Last year she proposed to fund vouchers by cutting $1 billion from federal spending on various elements of public K– 12 education, such as after-school programs and teacher preparation. Earlier this year, she floated the idea of a $5 billion tax credit to encourage wealthy philanthropists and corporations to fund scholarships for vouchers.
The core of the voucher idea is, of course, that if disadvantaged children are ever to have equitable opportunities for education, they need to get away from the failing public schools in their neighborhoods and attend more advantageous private schools.
No one would argue against the fundamental contention that a large share of the nation’s low-income families live near failing schools.
It’s also clear that most voucher solutions, one way or another, draw much-needed support away from those schools, which will never be able to address their challenges without additional resources.
What the idea of vouchers has never fully taken into account is that equity and equality are not the same thing, and a shot at attending an independent school is not at all the same thing as an equal chance to succeed in an independent school.
As students from low-income, high-need backgrounds seek to engage at well-resourced independent schools, inevitable and important differences get overlooked, or sometimes erased — and this is not always to the student’s advantage.
I say this as the former head of The Brearley School, an independent K-12 day school for girls on the Upper East Side of Manhattan, where we made a concerted effort to admit and retain students from disadvantaged backgrounds. During and since my time there, several million dollars have been spent each year to fund tuition and co-curricular experiences for students with limited abilities to pay.
I remember one student in particular who traveled across boroughs to come to Brearley. She couldn’t wear school-branded clothing on her way to school for fear of drawing the wrong kind of attention to herself on the train. She couldn’t participate in the after-school sports that her coaches urged her to consider — even though she was a gifted athlete — because it would mean getting home extremely late, well after dark at any time of year. Worst of all, that student had to change her identity as she changed buses and trains, becoming someone during her hours at school whom her family wouldn’t have known, and taking on responsibilities once she got home that her schoolmates wouldn’t have recognized.

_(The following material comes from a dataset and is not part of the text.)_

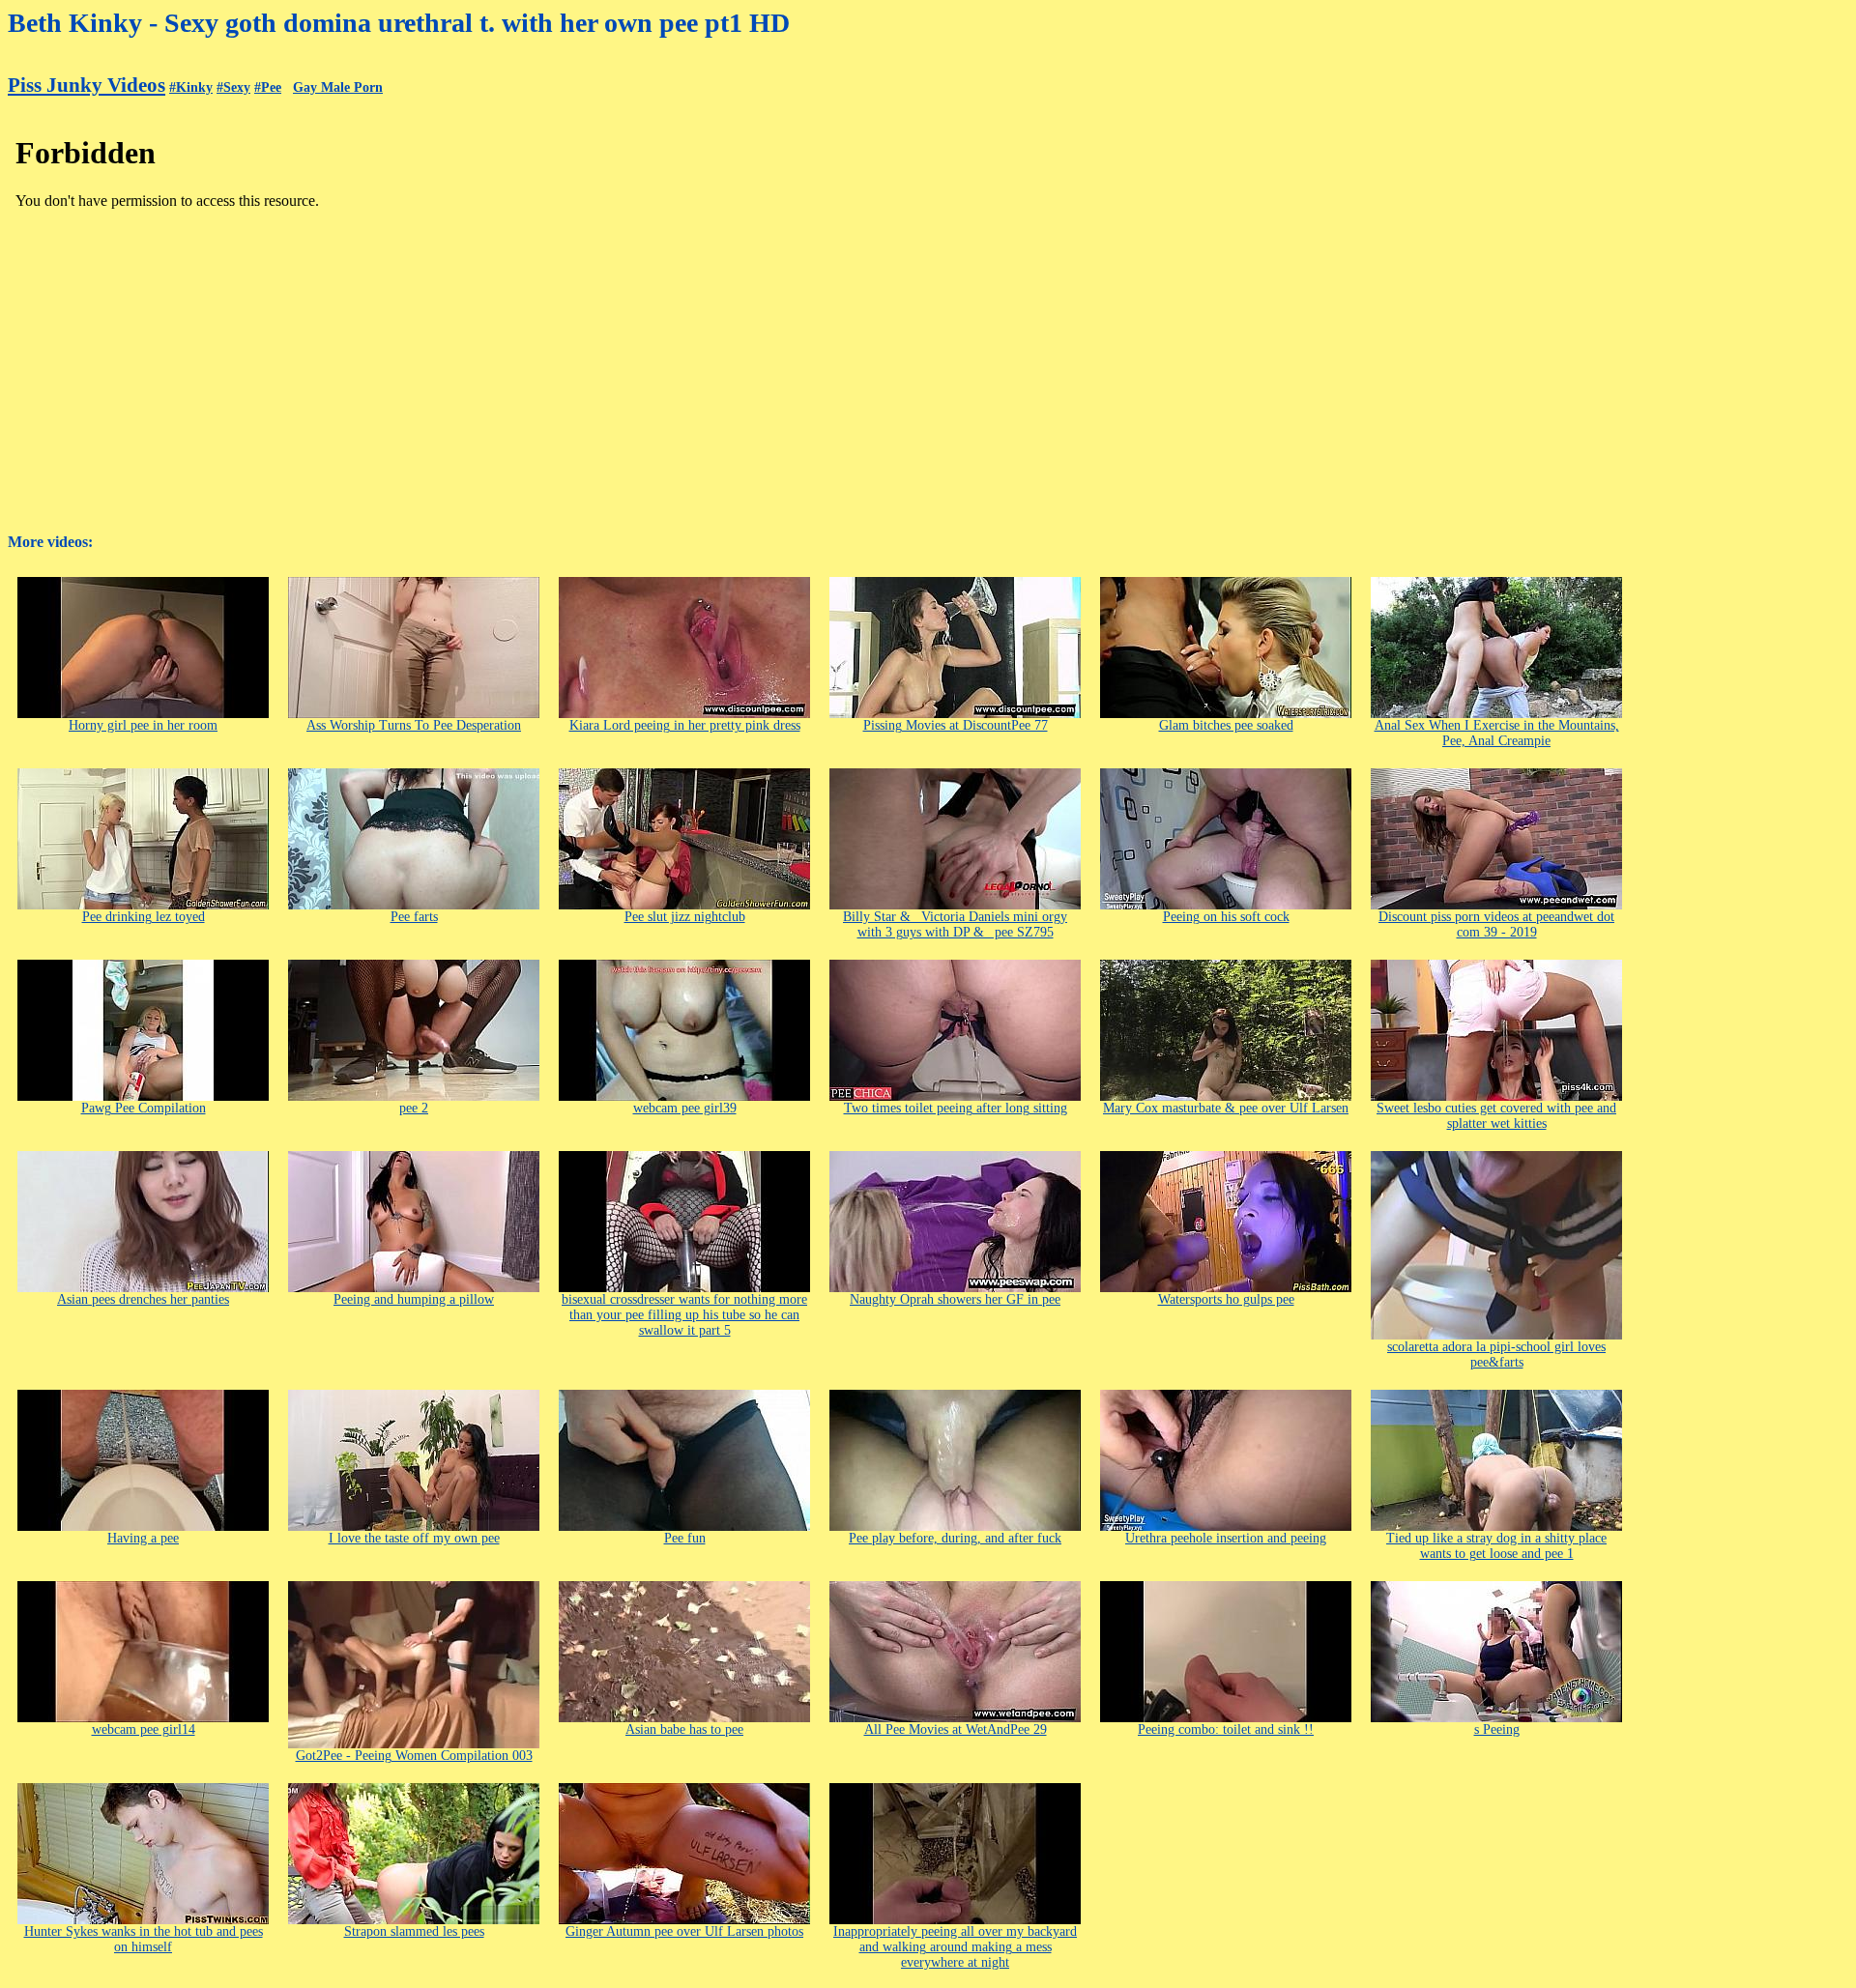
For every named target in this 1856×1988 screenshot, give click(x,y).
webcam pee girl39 (685, 1108)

The experience of having to become someone else in order to get a chance at success, many would argue, is part of the American Dream — or maybe the American Myth. It doesn’t take too much insight to realize that this same process also teaches young people that who they are at home isn’t good enough.
The feeling of being divided between your family self and your school self isn’t necessarily a salutary one. As much as elite schools and societies talk about wanting to respect all backgrounds, the melting pot doesn’t mix people; it just teaches them when to use what and how to value each element relative to the others.

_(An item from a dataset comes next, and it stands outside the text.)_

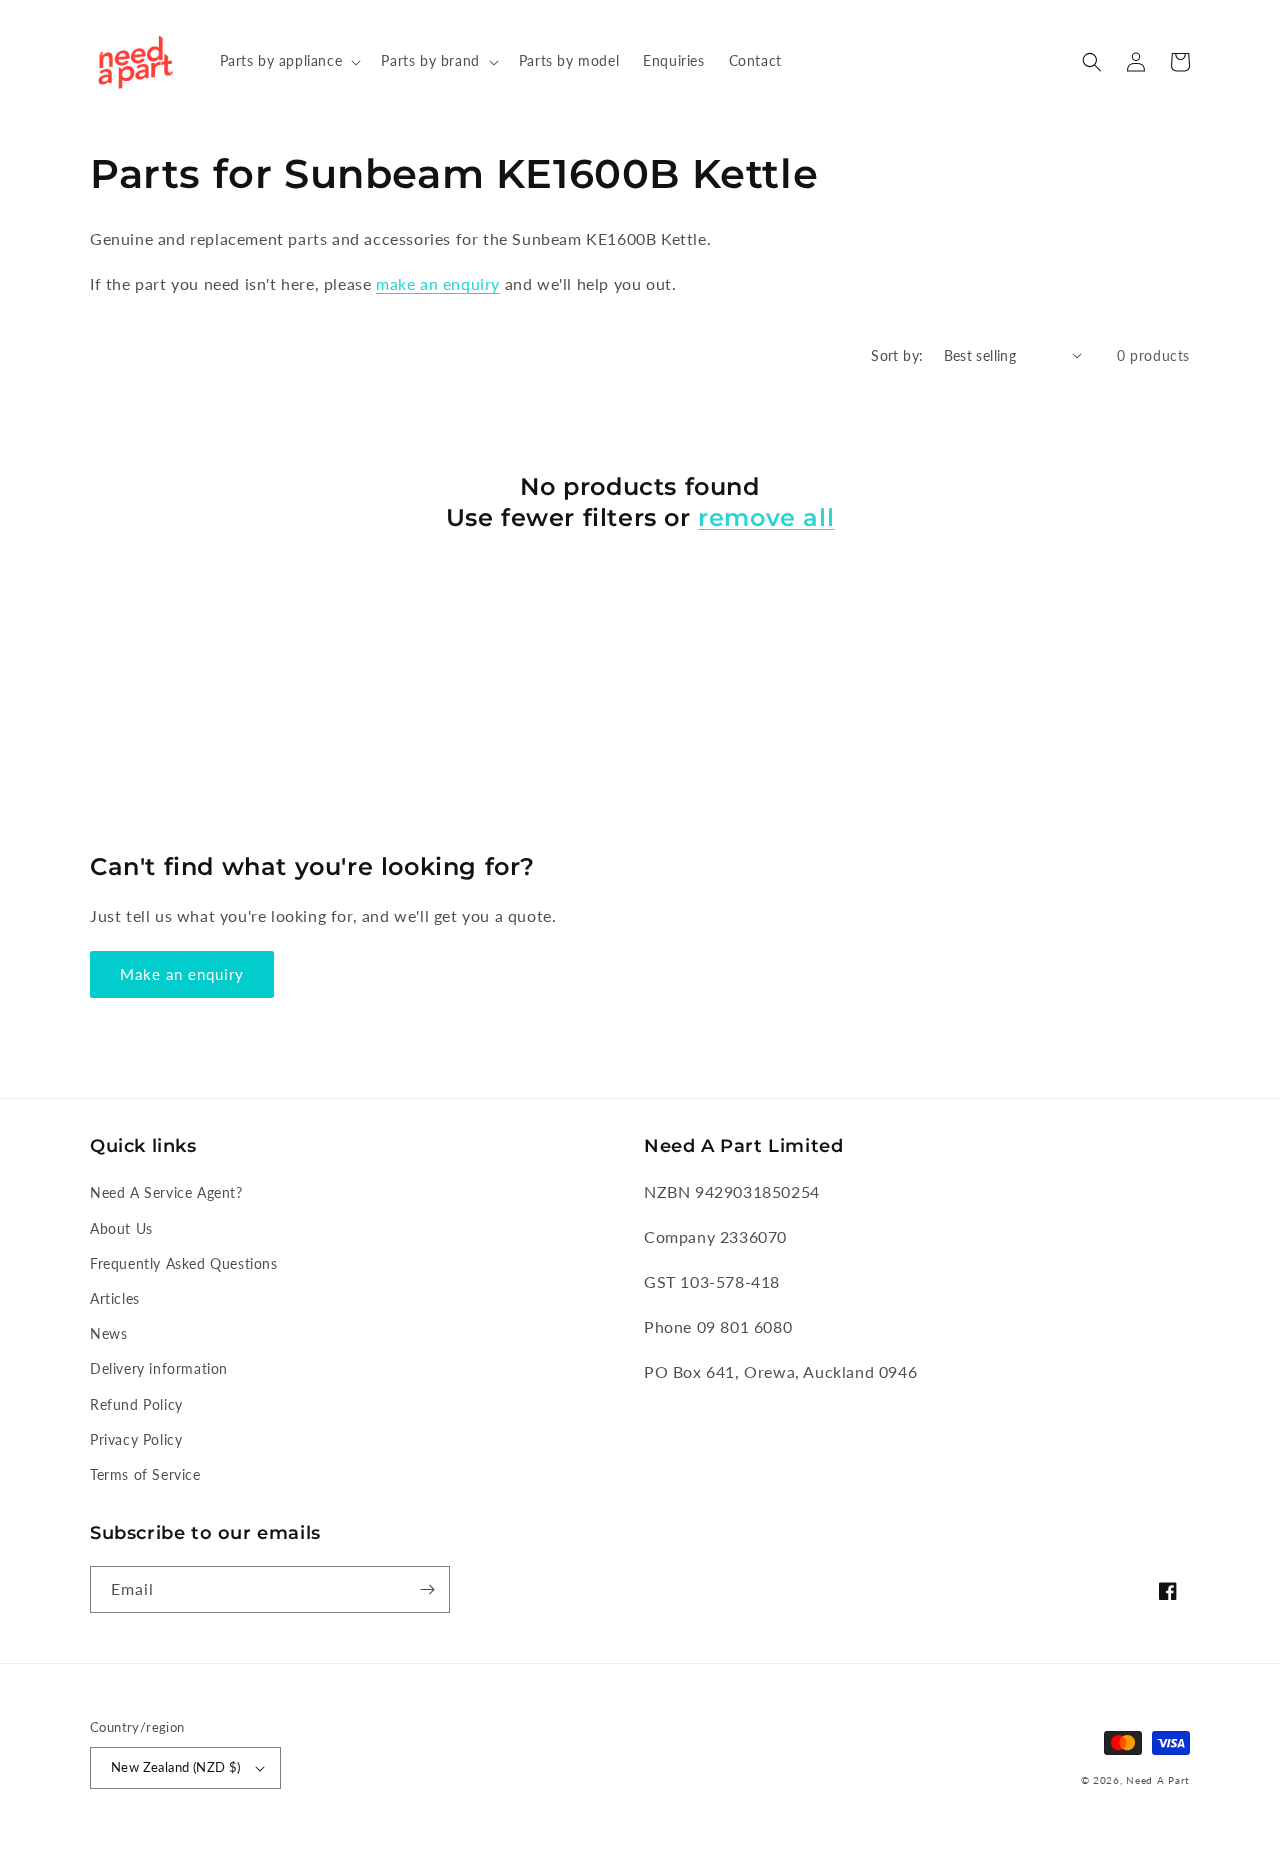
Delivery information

Whatever we who have privilege might think about the transgressive power of code-switching, it’s not necessarily a good thing to have your world revolve around code-switching when you’re 14 years old. For too many students, the seeming advantage of attending a private school can become a stark choice between opportunity and identity, and that’s an insidious and painful lesson — one that we as a society shouldn’t support.
And this, in part, is why neighborhood schools are so important. They help to cultivate talent wherever it’s found, and for that reason are essential to strong democratic societies. The notion of vouchers gives them short shrift; school turnaround, as complicated and costly as it is, is a far better investment.
Out-of-school-time (OST) interventions can also be crucial in reinforcing what neighborhood schools can do on their own. Whether by offering the kind of strong complement in skills and knowledge that OST organizations like Girls Inc. can provide, or by grafting new models of intellectual and personal development onto public school curricula using local, state, federal and private dollars, we need to focus our attention on the kinds of community-based educational opportunities that give young people the chance to reach their full potential in all ways.
Somewhere along the way, we have lost sight of the imperative of helping young people bloom where they are planted. Uprooting them, as too many voucher-based proposals would have us do, is not the answer. We need to devote our resources toward nourishing students wherever they are.
Stephanie Hull is the president-designate of Girls Inc. in New York City, former executive vice president and chief operating officer of the Woodrow Wilson National Fellowship Foundation and former head of The Brearley School.